- [WORK REQUIRED]
Look at each line of the listing. Copy those that hold the string "will".

___ DATA LISTING ___

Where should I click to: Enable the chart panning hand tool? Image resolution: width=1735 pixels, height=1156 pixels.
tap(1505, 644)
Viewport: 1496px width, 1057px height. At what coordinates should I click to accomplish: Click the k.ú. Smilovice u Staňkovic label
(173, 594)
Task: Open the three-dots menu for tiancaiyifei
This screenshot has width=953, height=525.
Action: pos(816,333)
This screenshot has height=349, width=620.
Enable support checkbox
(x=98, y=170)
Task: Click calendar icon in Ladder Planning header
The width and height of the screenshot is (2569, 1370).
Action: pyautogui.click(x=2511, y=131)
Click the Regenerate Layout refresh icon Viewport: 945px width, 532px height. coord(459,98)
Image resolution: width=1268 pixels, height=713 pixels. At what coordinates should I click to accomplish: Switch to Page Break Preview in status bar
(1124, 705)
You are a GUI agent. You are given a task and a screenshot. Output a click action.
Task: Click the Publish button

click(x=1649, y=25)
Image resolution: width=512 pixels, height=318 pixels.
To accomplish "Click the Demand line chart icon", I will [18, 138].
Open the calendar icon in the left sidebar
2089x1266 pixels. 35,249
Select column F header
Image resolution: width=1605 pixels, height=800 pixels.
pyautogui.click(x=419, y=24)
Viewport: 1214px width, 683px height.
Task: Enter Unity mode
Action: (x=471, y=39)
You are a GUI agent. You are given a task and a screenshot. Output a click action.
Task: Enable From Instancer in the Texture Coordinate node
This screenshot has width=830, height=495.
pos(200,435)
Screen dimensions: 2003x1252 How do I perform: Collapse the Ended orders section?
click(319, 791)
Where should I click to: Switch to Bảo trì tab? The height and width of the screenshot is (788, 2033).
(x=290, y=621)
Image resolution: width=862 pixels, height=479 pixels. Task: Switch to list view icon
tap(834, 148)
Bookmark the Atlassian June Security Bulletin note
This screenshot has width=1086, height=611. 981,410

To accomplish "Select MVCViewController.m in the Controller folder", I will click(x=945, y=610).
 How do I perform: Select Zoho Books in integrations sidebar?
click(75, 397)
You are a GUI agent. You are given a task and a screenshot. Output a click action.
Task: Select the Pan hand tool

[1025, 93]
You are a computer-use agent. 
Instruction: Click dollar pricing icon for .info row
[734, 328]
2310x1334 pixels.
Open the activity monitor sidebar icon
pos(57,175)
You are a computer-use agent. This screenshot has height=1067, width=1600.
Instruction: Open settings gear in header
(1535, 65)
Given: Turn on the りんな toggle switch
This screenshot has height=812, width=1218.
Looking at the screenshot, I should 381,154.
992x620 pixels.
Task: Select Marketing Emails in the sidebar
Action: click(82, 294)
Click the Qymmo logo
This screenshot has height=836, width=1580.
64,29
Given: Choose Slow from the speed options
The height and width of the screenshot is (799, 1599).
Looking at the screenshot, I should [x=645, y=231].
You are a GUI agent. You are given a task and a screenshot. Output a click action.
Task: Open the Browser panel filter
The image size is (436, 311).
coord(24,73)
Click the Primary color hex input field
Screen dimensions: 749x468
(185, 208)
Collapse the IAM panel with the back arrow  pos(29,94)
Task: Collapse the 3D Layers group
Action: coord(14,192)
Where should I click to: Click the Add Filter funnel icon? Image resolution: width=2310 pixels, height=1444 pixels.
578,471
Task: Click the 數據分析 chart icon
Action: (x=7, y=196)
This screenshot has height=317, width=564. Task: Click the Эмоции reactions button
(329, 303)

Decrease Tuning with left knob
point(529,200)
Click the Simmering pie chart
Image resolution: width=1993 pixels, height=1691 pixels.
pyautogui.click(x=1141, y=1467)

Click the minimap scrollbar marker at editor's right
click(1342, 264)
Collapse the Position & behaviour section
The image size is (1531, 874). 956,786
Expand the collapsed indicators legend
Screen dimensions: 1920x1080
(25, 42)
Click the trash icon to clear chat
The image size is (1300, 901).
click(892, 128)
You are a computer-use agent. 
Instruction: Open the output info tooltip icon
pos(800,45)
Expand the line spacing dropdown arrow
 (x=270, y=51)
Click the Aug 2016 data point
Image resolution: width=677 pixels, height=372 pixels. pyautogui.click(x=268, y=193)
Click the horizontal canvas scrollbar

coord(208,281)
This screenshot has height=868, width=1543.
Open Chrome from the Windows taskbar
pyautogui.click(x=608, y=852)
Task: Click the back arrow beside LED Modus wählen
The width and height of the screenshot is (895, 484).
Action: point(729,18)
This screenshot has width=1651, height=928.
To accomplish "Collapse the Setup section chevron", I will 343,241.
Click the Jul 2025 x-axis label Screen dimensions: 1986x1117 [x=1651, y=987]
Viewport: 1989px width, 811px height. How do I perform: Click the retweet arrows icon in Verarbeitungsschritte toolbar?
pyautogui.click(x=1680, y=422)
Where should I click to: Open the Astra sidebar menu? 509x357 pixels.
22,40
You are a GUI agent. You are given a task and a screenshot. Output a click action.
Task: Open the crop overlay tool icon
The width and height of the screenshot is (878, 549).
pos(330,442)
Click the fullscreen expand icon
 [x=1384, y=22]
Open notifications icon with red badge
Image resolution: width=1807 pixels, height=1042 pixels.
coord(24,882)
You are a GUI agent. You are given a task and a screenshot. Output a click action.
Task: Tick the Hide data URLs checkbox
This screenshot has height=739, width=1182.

___

- [PROBLEM SOLUTION]
To accomplish "Click the Demand line chart icon", I will [18, 138].
To accomplish "Select MVCViewController.m in the Controller folder", I will click(x=945, y=610).
To accomplish "Collapse the Setup section chevron", I will 343,241.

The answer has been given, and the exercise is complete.